Introduction

Online dating needs little introduction and it should be a foregone conclusion that it is here to stay: In 2021 Statista found that over fifty-two million Americans currently use at least one dating app and it is estimated that 39% of new couples are formed online (1, 2); this rate now supersedes any other comparable matchmaking channel (e.g, introduction by friends). We are witnessing the “datification of love” (3). Just as fast as the associated stigma of online dating services has declined, people are beginning to acknowledge the true advantages they provide as romantic intermediaries. 

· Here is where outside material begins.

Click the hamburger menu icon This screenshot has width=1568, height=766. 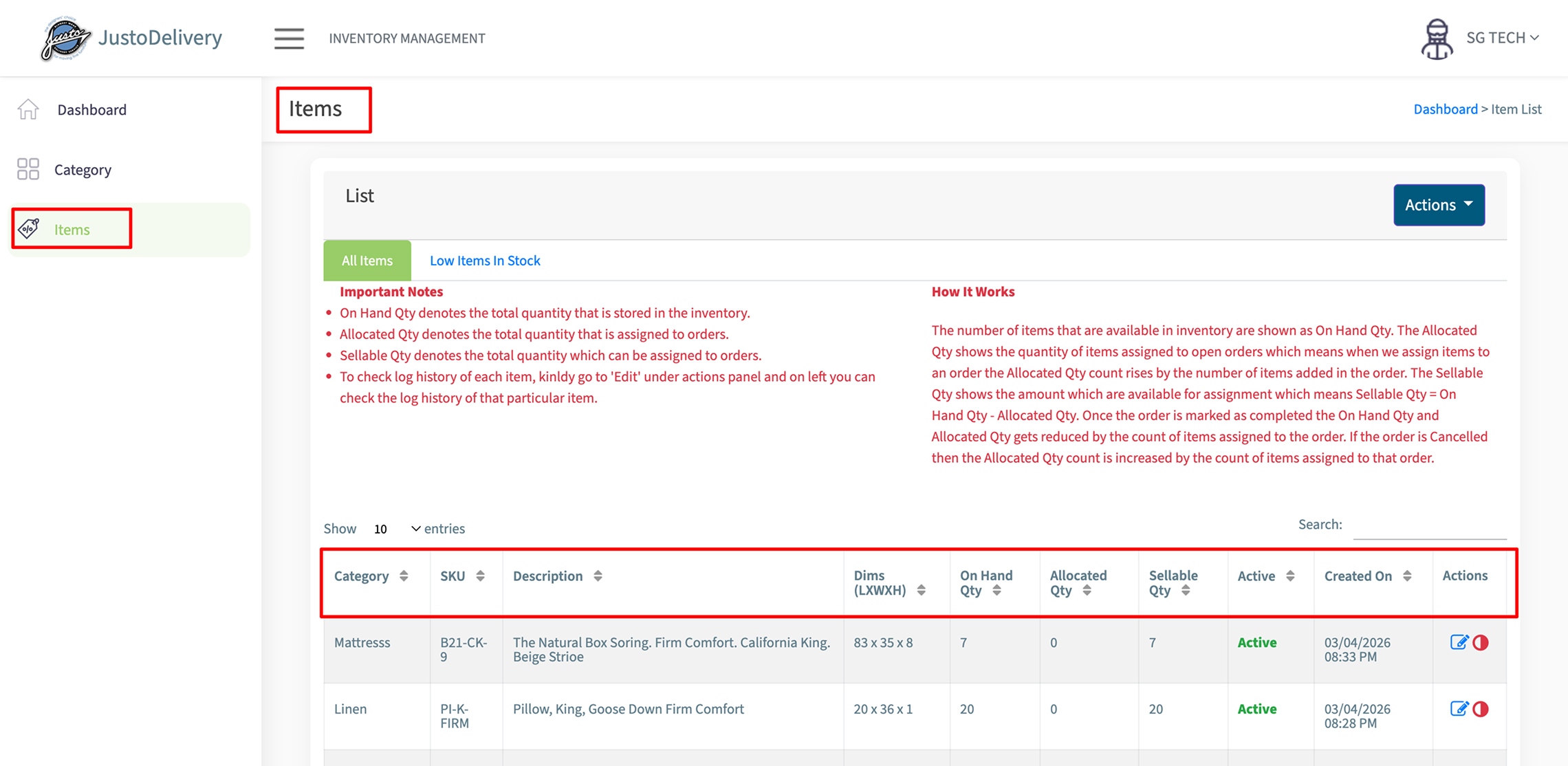(289, 39)
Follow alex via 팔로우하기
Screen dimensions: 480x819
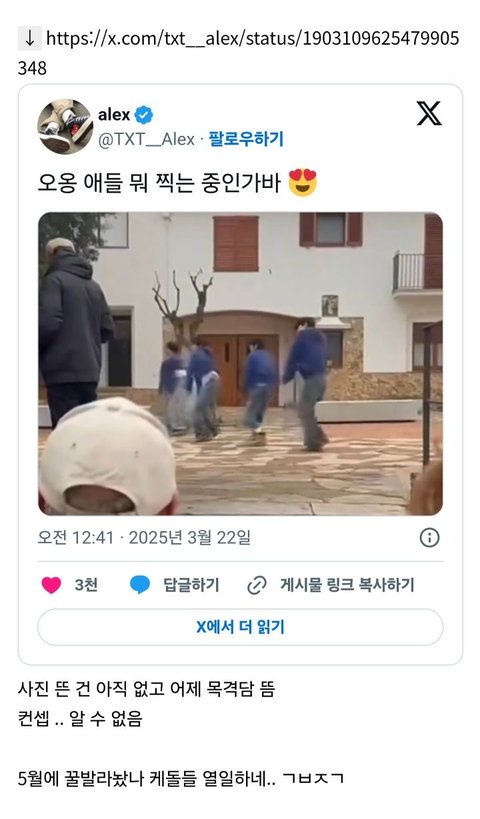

But what exactly are these benefits? Dating platforms are match curators. Their marionette only bears two control strings: match quantity and quality. They increase the pool of possibilities for a user and algorithmically filter this sea of romantic prospects in an (allegedly) optimal way. Espoused claims pertaining to this latter benefit will be the focus of this article.

The Problem

Online dating platforms frequently boast that they offer scientifically-based, optimal procedures for helping users find romantic partners. eHarmony claims to “screen thousands of single men and women to bring you only the ones that have the potential to be truly right for you.” Hinge’s motto, “designed to be deleted,” implies a similar “soulmate finder” objective. OkCupid throws its hat into the ring with “our one-of-a-kind algorithm matches you on what actually matters.” In short, many dating services at least claim to be an effective tool in the quest for a long-term, compatible partner. Polling suggests that this largely represents the intentions of users as well: 74% of dating app users are looking for commitment, and a whopping 42% are ultimately hoping for marriage (4). 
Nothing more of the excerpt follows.